On the Christmas front, it’s not just the pagan festival aspect it’s also the (actually valid point) that they believe Jesus was born in October. It’s highly unlikely that any shepherd’s would have been out at night in mid-December in that part of the world.

CaveMum · 13/12/2018 16:55

Keepon, my mum’s best JW friend (the one who converted her effectively) became dissolussioned with the JWs about 10 years ago and left, being disfellowshipped as she went.

Then about 4 years ago her son died in a tragic accident in Thailand (a fundraising campaign was in the local papers to try and raise money to repatriate his body) and my mum refused to go and see her former friend to console her over the loss of her son. I babysat him on a few occasions and he played with my brother a lot growing up. I lost a lot of respect for my mum after that.

HeadsDownThumbsUpEveryone · 13/12/2018 17:01

Cave - I'm not surprised you lost respect for your mum in those circumstances Shock surely God would want her to comfort her friend. Sadly brainwashing will do all kinds of unimaginable things to someone, even someone you think you know well. Sad

golddustwomen · 13/12/2018 17:11

Definitely don't do a happy new year card though, my oh is ex JW and he says they don't celebrate NYE either

KOKOagainandagain · 13/12/2018 17:16

JWs do not celebrate entry into a temporary world that is merely a staging point where you are tested to prove your right to claim everlasting life. Real life is elsewhere. Any adoption of this world, any attachment to this world, is a barrier to gaining entry to the Kingdom of Heaven. You have to be prepared to give up your life in this world to prove your faith.

JWs don't celebrate an alternative birth of Jesus. It doesn't matter when he was born or when anyone else was born into this world. Nothing is this world matters but other people without Faith think it does. This is the bottom line.

KOKOagainandagain · 13/12/2018 17:40

QWERTY - there are lots of ways of being kind and being inclusive that won't have a kick-back. This might be novel to you but no doubt this situation arises every year for thousands of JW DC and the organisation will be on it and will have pat responses that will neutralise and subvert any attempt at inclusion into mainstream belief or culture.

The build up to Christmas was never really an issue for me despite not being allowed to join in organised activities but I really hated the return to school when other DC would relentlessly quiz me to watch me squirm. I could have done with a friend then. Maybe that's when a drawing or card saying thank you for being my friend would be most appreciated.
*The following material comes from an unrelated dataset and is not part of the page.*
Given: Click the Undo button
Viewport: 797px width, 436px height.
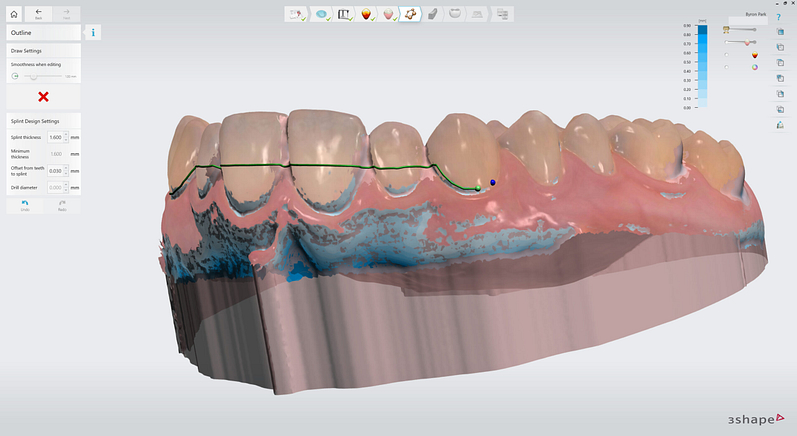Looking at the screenshot, I should 24,204.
ChocolateChipMuffin2016 · 13/12/2018 18:01

My DS Childminder is a JW, last year we gave her a Christmas card and a gift which she accepted and thanked us for, though we didn’t know she was a JW last year (I had guessed but she confirmed it this year). I was going to do the same this year but this thread has made me think it’s a bad idea and she’ll be offended! Arghhhhh!

Feta0 · 13/12/2018 18:08

I suppose if his parents insist on no festivities at all, they are the ones excluding their child. They should be preparing him for what is almost the trauma that will follow year after year in his childhood, if they live somewhere Christmas is generally celebrated and he will not be a part of it.
How absolutely awful for him.

Drawing him a picture/special friend card is a nice idea.
But his parents are the ones who need to equip him with the resilience to deal with this as not everyone will be as thoughtful as you.

Loftyswops988 · 13/12/2018 18:19

Could you perhaps ask the mum what is okay instead of a christmas card? maybe explain that your son wants her son to be included and suggest a 'have fun in the school holidays' type card, and see her reaction?

Molakai · 13/12/2018 18:29

I would not give any card right now. You have no way of knowing how strictly the family adhere to their principles. The reality is that you are giving the child a card because it's Christmas and this is presumably the very fact that the parents object to. So, it quite possibly doesn't matter at all what is on the card. If you are thinking about the child, then you have to take into account the parents at this age.

I would suggest making a friendship card to give next term. DS can make it now and it can keep it be a special surprise for his friend.